*WHAT TO DO*: Print the data below verbatim, preserving every line without alteration.

(Entries giving target coordinates)
--------

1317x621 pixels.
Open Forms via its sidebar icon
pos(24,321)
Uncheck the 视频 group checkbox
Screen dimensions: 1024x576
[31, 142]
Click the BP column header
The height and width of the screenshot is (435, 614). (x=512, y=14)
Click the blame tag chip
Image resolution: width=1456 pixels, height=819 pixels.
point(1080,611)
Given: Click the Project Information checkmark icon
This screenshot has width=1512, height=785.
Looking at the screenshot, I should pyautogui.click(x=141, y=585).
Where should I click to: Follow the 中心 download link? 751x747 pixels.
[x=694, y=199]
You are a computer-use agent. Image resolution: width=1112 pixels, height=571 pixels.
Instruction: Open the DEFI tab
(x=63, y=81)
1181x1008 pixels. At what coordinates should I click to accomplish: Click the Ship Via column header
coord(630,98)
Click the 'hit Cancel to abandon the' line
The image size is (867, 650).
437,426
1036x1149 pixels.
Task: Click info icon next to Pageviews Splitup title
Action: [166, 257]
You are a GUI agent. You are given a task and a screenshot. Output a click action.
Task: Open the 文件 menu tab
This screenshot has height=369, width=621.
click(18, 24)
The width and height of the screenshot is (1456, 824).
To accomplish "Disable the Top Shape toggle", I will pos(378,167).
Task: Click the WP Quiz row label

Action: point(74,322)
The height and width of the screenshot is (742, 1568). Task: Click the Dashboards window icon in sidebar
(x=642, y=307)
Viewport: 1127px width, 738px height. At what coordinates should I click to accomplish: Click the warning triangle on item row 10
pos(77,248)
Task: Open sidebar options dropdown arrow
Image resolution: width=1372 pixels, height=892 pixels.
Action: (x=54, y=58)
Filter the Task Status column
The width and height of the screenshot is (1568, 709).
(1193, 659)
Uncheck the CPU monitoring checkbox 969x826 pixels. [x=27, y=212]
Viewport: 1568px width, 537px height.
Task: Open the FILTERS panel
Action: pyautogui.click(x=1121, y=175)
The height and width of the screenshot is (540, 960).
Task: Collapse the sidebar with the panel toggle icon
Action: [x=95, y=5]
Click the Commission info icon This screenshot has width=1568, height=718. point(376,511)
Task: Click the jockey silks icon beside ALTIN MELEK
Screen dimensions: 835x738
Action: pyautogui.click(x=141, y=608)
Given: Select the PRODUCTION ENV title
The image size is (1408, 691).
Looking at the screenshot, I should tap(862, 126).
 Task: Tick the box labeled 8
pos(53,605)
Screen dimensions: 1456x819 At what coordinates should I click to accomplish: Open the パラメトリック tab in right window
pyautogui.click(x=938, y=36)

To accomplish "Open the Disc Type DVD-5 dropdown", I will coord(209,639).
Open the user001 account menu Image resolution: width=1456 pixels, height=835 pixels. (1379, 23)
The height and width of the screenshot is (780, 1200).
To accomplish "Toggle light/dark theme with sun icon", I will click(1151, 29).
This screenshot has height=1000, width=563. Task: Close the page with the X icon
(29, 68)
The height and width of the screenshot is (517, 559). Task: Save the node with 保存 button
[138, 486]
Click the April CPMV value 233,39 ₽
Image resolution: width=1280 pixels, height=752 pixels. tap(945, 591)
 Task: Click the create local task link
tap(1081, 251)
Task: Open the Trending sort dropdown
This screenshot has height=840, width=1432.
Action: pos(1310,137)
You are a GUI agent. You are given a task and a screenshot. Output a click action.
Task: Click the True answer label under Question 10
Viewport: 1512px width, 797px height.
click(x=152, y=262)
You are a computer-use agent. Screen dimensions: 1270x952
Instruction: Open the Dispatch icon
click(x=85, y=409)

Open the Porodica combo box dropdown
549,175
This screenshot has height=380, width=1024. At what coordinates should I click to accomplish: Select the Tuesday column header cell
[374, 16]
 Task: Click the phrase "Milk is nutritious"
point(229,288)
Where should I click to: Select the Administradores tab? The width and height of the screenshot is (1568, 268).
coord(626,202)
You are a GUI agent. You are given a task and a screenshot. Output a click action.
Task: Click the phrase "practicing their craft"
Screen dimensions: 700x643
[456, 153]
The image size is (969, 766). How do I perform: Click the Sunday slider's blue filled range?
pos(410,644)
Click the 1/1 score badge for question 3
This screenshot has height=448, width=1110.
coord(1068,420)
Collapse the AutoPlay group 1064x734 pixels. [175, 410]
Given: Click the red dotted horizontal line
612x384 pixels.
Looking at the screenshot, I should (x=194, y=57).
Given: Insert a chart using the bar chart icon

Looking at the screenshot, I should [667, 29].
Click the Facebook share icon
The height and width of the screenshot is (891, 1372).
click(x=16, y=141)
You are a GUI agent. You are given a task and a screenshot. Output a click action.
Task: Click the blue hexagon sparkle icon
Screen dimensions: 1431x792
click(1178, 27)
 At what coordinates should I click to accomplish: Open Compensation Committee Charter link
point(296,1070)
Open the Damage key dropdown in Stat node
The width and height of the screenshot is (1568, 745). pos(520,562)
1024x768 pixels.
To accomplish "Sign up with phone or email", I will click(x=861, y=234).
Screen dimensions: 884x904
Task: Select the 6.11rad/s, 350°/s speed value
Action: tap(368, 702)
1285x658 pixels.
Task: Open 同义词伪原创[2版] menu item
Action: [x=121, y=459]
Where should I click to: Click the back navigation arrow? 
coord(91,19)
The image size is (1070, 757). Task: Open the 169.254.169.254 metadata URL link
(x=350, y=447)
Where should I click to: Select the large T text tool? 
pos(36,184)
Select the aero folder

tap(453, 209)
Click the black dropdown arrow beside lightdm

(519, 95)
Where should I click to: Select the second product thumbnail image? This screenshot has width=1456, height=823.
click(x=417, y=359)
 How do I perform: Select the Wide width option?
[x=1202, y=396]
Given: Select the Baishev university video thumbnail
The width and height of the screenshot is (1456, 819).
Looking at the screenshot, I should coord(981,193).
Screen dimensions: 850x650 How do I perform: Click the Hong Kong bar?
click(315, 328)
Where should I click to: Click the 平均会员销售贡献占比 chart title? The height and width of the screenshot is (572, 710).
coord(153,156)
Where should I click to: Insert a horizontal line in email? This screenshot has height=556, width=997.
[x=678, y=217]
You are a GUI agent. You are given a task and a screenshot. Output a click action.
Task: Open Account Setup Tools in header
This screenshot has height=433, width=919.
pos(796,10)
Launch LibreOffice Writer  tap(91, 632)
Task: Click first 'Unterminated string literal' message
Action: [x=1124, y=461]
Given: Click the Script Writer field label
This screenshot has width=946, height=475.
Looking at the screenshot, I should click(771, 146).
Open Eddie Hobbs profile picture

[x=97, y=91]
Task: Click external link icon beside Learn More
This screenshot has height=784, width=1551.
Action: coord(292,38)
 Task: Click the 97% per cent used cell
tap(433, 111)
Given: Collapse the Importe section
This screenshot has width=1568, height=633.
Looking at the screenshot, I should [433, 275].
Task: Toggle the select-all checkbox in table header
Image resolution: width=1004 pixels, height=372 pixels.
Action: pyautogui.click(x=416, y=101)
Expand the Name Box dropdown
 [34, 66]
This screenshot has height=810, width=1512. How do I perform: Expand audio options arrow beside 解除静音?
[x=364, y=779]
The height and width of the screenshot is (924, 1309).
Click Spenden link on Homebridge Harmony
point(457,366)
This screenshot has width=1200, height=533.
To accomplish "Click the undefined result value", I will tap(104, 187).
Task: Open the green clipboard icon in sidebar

--------

*EXERCISE OUTPUT*:
1317x621 pixels.
Open Forms via its sidebar icon
pos(24,321)
Uncheck the 视频 group checkbox
Screen dimensions: 1024x576
[31, 142]
Click the BP column header
The height and width of the screenshot is (435, 614). (x=512, y=14)
Click the blame tag chip
Image resolution: width=1456 pixels, height=819 pixels.
point(1080,611)
Given: Click the Project Information checkmark icon
This screenshot has width=1512, height=785.
Looking at the screenshot, I should pyautogui.click(x=141, y=585).
Where should I click to: Follow the 中心 download link? 751x747 pixels.
[x=694, y=199]
You are a computer-use agent. Image resolution: width=1112 pixels, height=571 pixels.
Instruction: Open the DEFI tab
(x=63, y=81)
1181x1008 pixels. At what coordinates should I click to accomplish: Click the Ship Via column header
coord(630,98)
Click the 'hit Cancel to abandon the' line
The image size is (867, 650).
437,426
1036x1149 pixels.
Task: Click info icon next to Pageviews Splitup title
Action: [166, 257]
You are a GUI agent. You are given a task and a screenshot. Output a click action.
Task: Open the 文件 menu tab
This screenshot has height=369, width=621.
click(18, 24)
The width and height of the screenshot is (1456, 824).
To accomplish "Disable the Top Shape toggle", I will pos(378,167).
Task: Click the WP Quiz row label

Action: point(74,322)
The height and width of the screenshot is (742, 1568). Task: Click the Dashboards window icon in sidebar
(x=642, y=307)
Viewport: 1127px width, 738px height. At what coordinates should I click to accomplish: Click the warning triangle on item row 10
pos(77,248)
Task: Open sidebar options dropdown arrow
Image resolution: width=1372 pixels, height=892 pixels.
Action: (x=54, y=58)
Filter the Task Status column
The width and height of the screenshot is (1568, 709).
(1193, 659)
Uncheck the CPU monitoring checkbox 969x826 pixels. [x=27, y=212]
Viewport: 1568px width, 537px height.
Task: Open the FILTERS panel
Action: pyautogui.click(x=1121, y=175)
The height and width of the screenshot is (540, 960).
Task: Collapse the sidebar with the panel toggle icon
Action: [x=95, y=5]
Click the Commission info icon This screenshot has width=1568, height=718. point(376,511)
Task: Click the jockey silks icon beside ALTIN MELEK
Screen dimensions: 835x738
Action: pyautogui.click(x=141, y=608)
Given: Select the PRODUCTION ENV title
The image size is (1408, 691).
Looking at the screenshot, I should tap(862, 126).
 Task: Tick the box labeled 8
pos(53,605)
Screen dimensions: 1456x819 At what coordinates should I click to accomplish: Open the パラメトリック tab in right window
pyautogui.click(x=938, y=36)

To accomplish "Open the Disc Type DVD-5 dropdown", I will coord(209,639).
Open the user001 account menu Image resolution: width=1456 pixels, height=835 pixels. (1379, 23)
The height and width of the screenshot is (780, 1200).
To accomplish "Toggle light/dark theme with sun icon", I will click(1151, 29).
This screenshot has height=1000, width=563. Task: Close the page with the X icon
(29, 68)
The height and width of the screenshot is (517, 559). Task: Save the node with 保存 button
[138, 486]
Click the April CPMV value 233,39 ₽
Image resolution: width=1280 pixels, height=752 pixels. tap(945, 591)
 Task: Click the create local task link
tap(1081, 251)
Task: Open the Trending sort dropdown
This screenshot has height=840, width=1432.
Action: pos(1310,137)
You are a GUI agent. You are given a task and a screenshot. Output a click action.
Task: Click the True answer label under Question 10
Viewport: 1512px width, 797px height.
click(x=152, y=262)
You are a computer-use agent. Screen dimensions: 1270x952
Instruction: Open the Dispatch icon
click(x=85, y=409)

Open the Porodica combo box dropdown
549,175
This screenshot has height=380, width=1024. At what coordinates should I click to accomplish: Select the Tuesday column header cell
[374, 16]
 Task: Click the phrase "Milk is nutritious"
point(229,288)
Where should I click to: Select the Administradores tab? The width and height of the screenshot is (1568, 268).
coord(626,202)
You are a GUI agent. You are given a task and a screenshot. Output a click action.
Task: Click the phrase "practicing their craft"
Screen dimensions: 700x643
[456, 153]
The image size is (969, 766). How do I perform: Click the Sunday slider's blue filled range?
pos(410,644)
Click the 1/1 score badge for question 3
This screenshot has height=448, width=1110.
coord(1068,420)
Collapse the AutoPlay group 1064x734 pixels. [175, 410]
Given: Click the red dotted horizontal line
612x384 pixels.
Looking at the screenshot, I should (x=194, y=57).
Given: Insert a chart using the bar chart icon

Looking at the screenshot, I should [667, 29].
Click the Facebook share icon
The height and width of the screenshot is (891, 1372).
click(x=16, y=141)
You are a GUI agent. You are given a task and a screenshot. Output a click action.
Task: Click the blue hexagon sparkle icon
Screen dimensions: 1431x792
click(1178, 27)
 At what coordinates should I click to accomplish: Open Compensation Committee Charter link
point(296,1070)
Open the Damage key dropdown in Stat node
The width and height of the screenshot is (1568, 745). pos(520,562)
1024x768 pixels.
To accomplish "Sign up with phone or email", I will click(x=861, y=234).
Screen dimensions: 884x904
Task: Select the 6.11rad/s, 350°/s speed value
Action: tap(368, 702)
1285x658 pixels.
Task: Open 同义词伪原创[2版] menu item
Action: [x=121, y=459]
Where should I click to: Click the back navigation arrow? 
coord(91,19)
The image size is (1070, 757). Task: Open the 169.254.169.254 metadata URL link
(x=350, y=447)
Where should I click to: Select the large T text tool? 
pos(36,184)
Select the aero folder

tap(453, 209)
Click the black dropdown arrow beside lightdm

(519, 95)
Where should I click to: Select the second product thumbnail image? This screenshot has width=1456, height=823.
click(x=417, y=359)
 How do I perform: Select the Wide width option?
[x=1202, y=396]
Given: Select the Baishev university video thumbnail
The width and height of the screenshot is (1456, 819).
Looking at the screenshot, I should coord(981,193).
Screen dimensions: 850x650 How do I perform: Click the Hong Kong bar?
click(315, 328)
Where should I click to: Click the 平均会员销售贡献占比 chart title? The height and width of the screenshot is (572, 710).
coord(153,156)
Where should I click to: Insert a horizontal line in email? This screenshot has height=556, width=997.
[x=678, y=217]
You are a GUI agent. You are given a task and a screenshot. Output a click action.
Task: Open Account Setup Tools in header
This screenshot has height=433, width=919.
pos(796,10)
Launch LibreOffice Writer  tap(91, 632)
Task: Click first 'Unterminated string literal' message
Action: [x=1124, y=461]
Given: Click the Script Writer field label
This screenshot has width=946, height=475.
Looking at the screenshot, I should click(771, 146).
Open Eddie Hobbs profile picture

[x=97, y=91]
Task: Click external link icon beside Learn More
This screenshot has height=784, width=1551.
Action: coord(292,38)
 Task: Click the 97% per cent used cell
tap(433, 111)
Given: Collapse the Importe section
This screenshot has width=1568, height=633.
Looking at the screenshot, I should [433, 275].
Task: Toggle the select-all checkbox in table header
Image resolution: width=1004 pixels, height=372 pixels.
Action: pyautogui.click(x=416, y=101)
Expand the Name Box dropdown
 [34, 66]
This screenshot has height=810, width=1512. How do I perform: Expand audio options arrow beside 解除静音?
[x=364, y=779]
The height and width of the screenshot is (924, 1309).
Click Spenden link on Homebridge Harmony
point(457,366)
This screenshot has width=1200, height=533.
To accomplish "Click the undefined result value", I will tap(104, 187).
Task: Open the green clipboard icon in sidebar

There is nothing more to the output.